WORK ITEM: Would you please transcribe, exactly as written, the lines of the entries below starting at the one that holds "Task: Open the Инструменты menu" and ending at the one that holds "Delete the selected", both included?

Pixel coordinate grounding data
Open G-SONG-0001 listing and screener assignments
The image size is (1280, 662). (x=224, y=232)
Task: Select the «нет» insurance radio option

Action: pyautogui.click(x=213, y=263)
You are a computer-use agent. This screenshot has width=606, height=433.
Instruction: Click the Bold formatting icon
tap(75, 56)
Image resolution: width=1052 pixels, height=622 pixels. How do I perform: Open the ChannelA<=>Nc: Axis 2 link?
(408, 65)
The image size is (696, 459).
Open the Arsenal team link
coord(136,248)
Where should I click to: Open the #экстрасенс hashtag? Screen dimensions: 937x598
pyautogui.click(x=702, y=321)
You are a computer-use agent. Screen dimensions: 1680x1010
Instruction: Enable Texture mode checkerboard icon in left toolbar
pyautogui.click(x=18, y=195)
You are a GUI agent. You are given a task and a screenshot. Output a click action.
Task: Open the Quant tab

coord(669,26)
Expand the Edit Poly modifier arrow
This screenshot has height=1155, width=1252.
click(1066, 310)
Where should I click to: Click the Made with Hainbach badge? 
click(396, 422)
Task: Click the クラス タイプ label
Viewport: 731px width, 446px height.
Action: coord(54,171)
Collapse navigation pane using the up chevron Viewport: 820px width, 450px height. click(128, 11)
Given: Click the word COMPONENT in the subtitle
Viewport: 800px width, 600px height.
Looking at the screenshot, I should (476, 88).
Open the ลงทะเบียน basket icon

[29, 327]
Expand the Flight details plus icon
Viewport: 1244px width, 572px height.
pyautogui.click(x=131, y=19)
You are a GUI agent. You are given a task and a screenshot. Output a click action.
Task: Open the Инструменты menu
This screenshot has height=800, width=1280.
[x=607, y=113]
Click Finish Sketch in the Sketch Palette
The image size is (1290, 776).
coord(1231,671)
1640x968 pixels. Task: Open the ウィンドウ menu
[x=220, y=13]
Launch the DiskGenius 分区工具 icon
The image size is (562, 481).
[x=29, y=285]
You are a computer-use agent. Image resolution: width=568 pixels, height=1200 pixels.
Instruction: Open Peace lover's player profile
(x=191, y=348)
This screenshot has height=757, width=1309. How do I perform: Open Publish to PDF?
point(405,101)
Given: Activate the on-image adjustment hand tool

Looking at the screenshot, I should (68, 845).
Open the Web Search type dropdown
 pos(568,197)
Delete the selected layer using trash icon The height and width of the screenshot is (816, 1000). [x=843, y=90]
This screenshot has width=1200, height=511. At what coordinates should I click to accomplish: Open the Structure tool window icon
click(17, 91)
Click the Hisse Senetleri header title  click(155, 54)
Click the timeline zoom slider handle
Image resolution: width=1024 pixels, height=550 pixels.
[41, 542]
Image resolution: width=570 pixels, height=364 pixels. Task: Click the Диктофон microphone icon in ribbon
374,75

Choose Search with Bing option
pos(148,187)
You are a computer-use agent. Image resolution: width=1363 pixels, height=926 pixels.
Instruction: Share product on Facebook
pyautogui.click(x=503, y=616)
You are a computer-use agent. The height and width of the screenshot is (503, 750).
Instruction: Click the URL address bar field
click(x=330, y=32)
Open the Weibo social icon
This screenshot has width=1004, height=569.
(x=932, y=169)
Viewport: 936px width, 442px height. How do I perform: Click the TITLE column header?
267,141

SOLUTION TO THIS TASK:
Task: Open the Инструменты menu
This screenshot has height=800, width=1280.
[x=607, y=113]
Click Finish Sketch in the Sketch Palette
The image size is (1290, 776).
coord(1231,671)
1640x968 pixels. Task: Open the ウィンドウ menu
[x=220, y=13]
Launch the DiskGenius 分区工具 icon
The image size is (562, 481).
[x=29, y=285]
You are a computer-use agent. Image resolution: width=568 pixels, height=1200 pixels.
Instruction: Open Peace lover's player profile
(x=191, y=348)
This screenshot has height=757, width=1309. How do I perform: Open Publish to PDF?
point(405,101)
Given: Activate the on-image adjustment hand tool

Looking at the screenshot, I should (68, 845).
Open the Web Search type dropdown
 pos(568,197)
Delete the selected layer using trash icon The height and width of the screenshot is (816, 1000). [x=843, y=90]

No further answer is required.